Categories: 洒落怖

バッドトリップ

この怖い話は約 3 分で読めます。

バイト先で知り合ったヤツとの話を書く。
ドラッグとかそういうのが嫌いな人は読まないほうがいいかも。
じゃ、書くね。後にも先にもこの時だけだった、ハッキリと見たのは。
その友人をWとする。その当時、Wが結婚を考えている恋人がいて、Jとする。
Wとはバイト先で知り合った。シャブ好きというのですぐに意気投合。
ヤツのヤサは練馬高野台に建つ築30年越し、古ぼけたマンションだった。駅からわりとすぐで、5階建て。
一階入り口の宅配ボックスだけがきれいで余計に浮いている。やはり宅配業者の要望があったのだろうか。
ワンフロアに2部屋ずつというつくり。エレベーターがなく、階段で5階まで上がるというところからも古さが分かると思う。
今はたしかエレベーターって義務付けられてなかったか。
5階にも扉は2つあるけど、もうひとつのドアを開けると屋上テラス。
Wの部屋に入ると、いきなり魚の腐ったような、でもどこか人工的な化学的な…そんな悪臭が漂っていた。人の家の匂いって色々あるとは思うが、強烈だった。アレを早くキメたら慣れると思って、何も言わずあがる。

トイレの電球が点かないらしい。交換してもすぐ消えるんだと。道理で、入って直ぐの台所に、電球のみが何十個と詰められたゴミ袋があるわけだ。
彼女に子どもが出来たから結婚が近いとか言ってたけど、今日は彼女が実家にもどっているため、
男同士、独身最後のドラッグパーティという企画だった。
早速それじゃあって感じで、Wとキメ始めると、夜が更けるにつれ、慣れると思っていた例の、魚の腐ったようなでも化学的な匂い、が濃くなる一方だった。
シャブを炙るとかなり臭いんだがそんなものではなかった。明らかに異常な嗅いだことのない匂い。
…おかしいだろと思い、一旦外の空気を吸って少し落ち着こうと思い、コンビニへ行こうというと、一緒に出かけることになった。
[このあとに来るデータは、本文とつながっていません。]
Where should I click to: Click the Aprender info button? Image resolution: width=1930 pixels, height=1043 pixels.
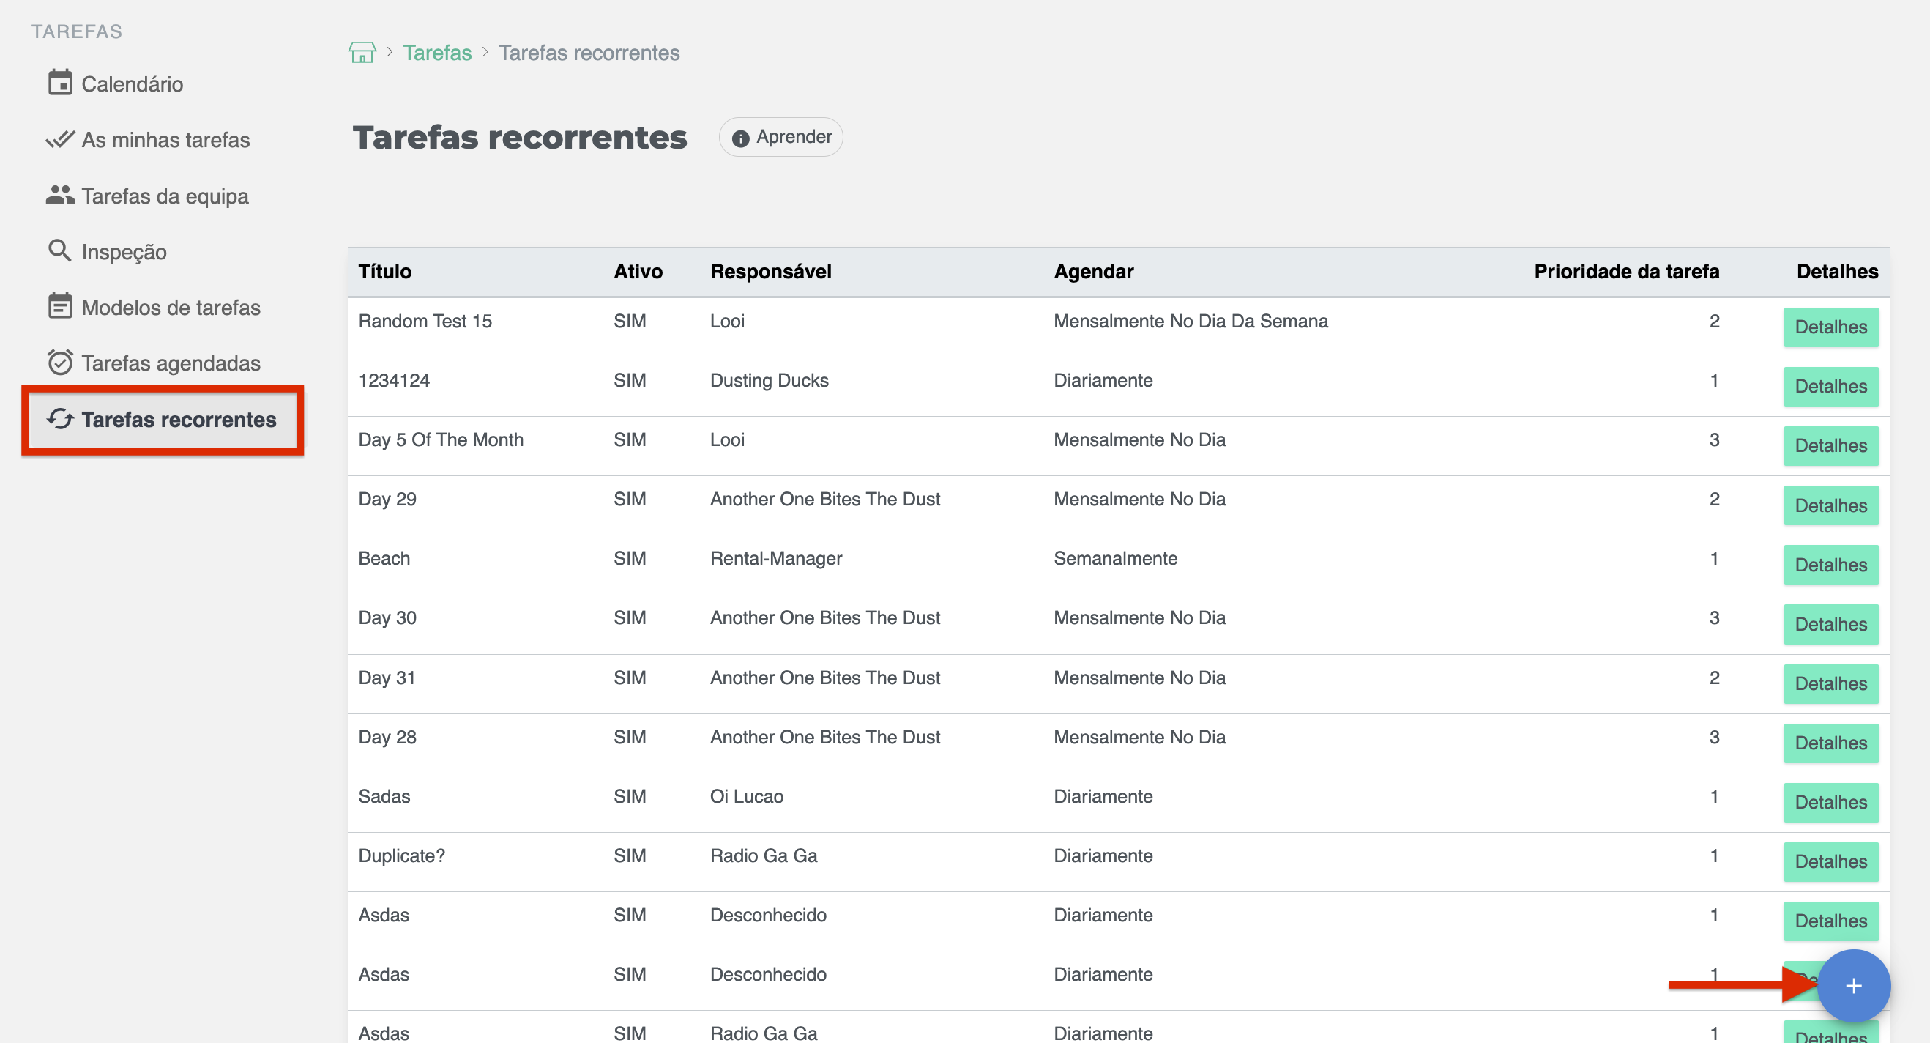pos(781,137)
675 2/5 sage New! 2011/05/01(日) 17:29:22.62 ID:BArBN8k60
501号室のドアを空けてフロアに出る と、当然テラスへのドアが目に入って来る。
Wを伴って屋上に出てみると、隣の駐車場、そしてその反対側はこのマンションとちょうど同じくらいの高さの建物が建っていた。
だけどその距離というのが異常で、ビルとビルの隙間が幅1メートルも無い。
こっちの屋上から向こうの屋上に飛び移れそうなくらいすぐ隣に建っている。
全ての窓が暗い。壁は白く、聞けば、産婦人科だとWが答えた。
飛び移ってみろよ、やだよ、なんて言いながら、柵の隙から下を覗くと、何かみえた気がした。
赤ん坊のような影が、蜘蛛みたいに隣の壁、2階部分くらいの高さに張り付いている…

目の端にひとつ見えた気がしたその瞬間、全身が総毛立ち、その影ががさがさと登ってくるイメージが一気に湧き上がり怖くなってすぐ室内に戻りたくなってしまった。
見るとWも顔が青ざめており、何も言わずコンビニにも行かず部屋に逃げこむ。しかしまた大麻など一服してみると、ふたりして同じ幻覚とはキメ過ぎたか、などと笑いも出てくるくらいにはなり、あれやこれやと嗜むうちにいつの間にか寝ていたらしい。